What should I expect at a Social Security Hearing?



A social security hearing takes place at the end of the administrative portion of a social security disability claim. If you are waiting to have a hearing, that means you have already been through the initial phase and the reconsideration phase, and have appealed both of those denials. Your hearing will be held in front of an Administrative Law Judge who only hears social security disability hearings. This Judge, or ALJ, is a Federal Judge and is not like the Judges at State or Superior Court.


If you are in north Georgia, the hearing will take place in one of the local hearing offices, not in a courthouse. These hearing offices are located in Gainesville, Athens, Alpharetta, or Downtown Atlanta.


Once your hearing is called, you will be directed into a courtroom. The courtrooms are typically smaller than those you encounter in your local courthouse. This is because there is no jury, no area for people to watch, and the general public is not allowed to be present. Social Security hearings, because they involve personal medical information, are private. In the hearing room with you will only be the ALJ, a court reporter, a vocational expert (VE), and an attorney or non-attorney-representative if you have retained one.


Once the ALJ calls your hearing to order, he or she will explain that the decision at the hearing level is a new decision and he or she is not bound by any prior decisions. Your testimony is taken under oath with penalty of perjury, and so you and the vocational expert will be sworn in. Once that happens, the ALJ will ask you some questions about your medical condition. He or she may ask you about the work you did in the past and why you do not think you can work any longer.


After the ALJ has finished asking questions, he or she will then ask the vocational expert some questions. The vocational expert is an expert in jobs and an expert in what is expected of an employee during employment. The ALJ will ask the VE to classify, or name, the past relevant work. This may sound confusing as the VE will give the work a number from the "Dictionary of Occupational Titles" and will determine the mental and physical requirements of that job. Then, the judge will ask some hypothetical questions of the vocational expert.


The VE cannot and does not provide testimony about whether you as an individual can work. It is the responsibility of the ALJ to determine what physical and mental restrictions you may have based on your medical conditions. The ALJ will then ask the VE to give an opinion about whether those restrictions prevent someone from working. Typically, an ALJ will give three hypotheticals. The first hypothetical is the least restrictive one. The second and third will provide more and more restrictions usually until the VE testifies that there is no work available. Exactly what is asked and how the VE responds is highly variable from hearing to hearing.
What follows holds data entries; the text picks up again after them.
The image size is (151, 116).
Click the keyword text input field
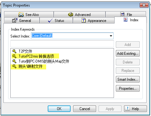[62, 44]
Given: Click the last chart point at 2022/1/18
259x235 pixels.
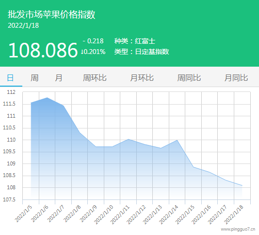Looking at the screenshot, I should pos(242,185).
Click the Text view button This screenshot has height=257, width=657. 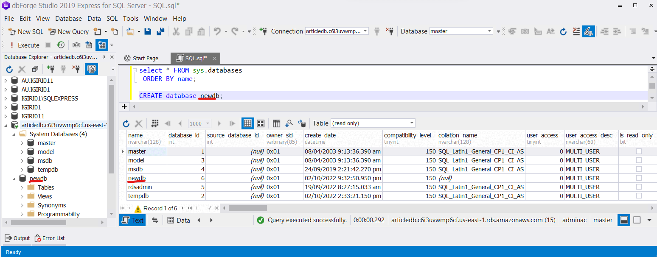click(132, 220)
At the end of the hearing, you usually will not be given an indication as to how the judge is going to rule. The ALJ will thank you for your time and testimony and will tell you that a decision will be written and sent out to you.


After the hearing, the ALJ will review the medical record and consider the testimony given. Then the ALJ will select the hypothetical he or she thinks fit the medical record the best. That is when the ALJ will determine whether you are disabled. A written decision usually takes about 60 days to receive in the mail.


**The above is based on how hearings are done in the Georgia area. Depending on the area of the country you are in, hearings may be different than described above.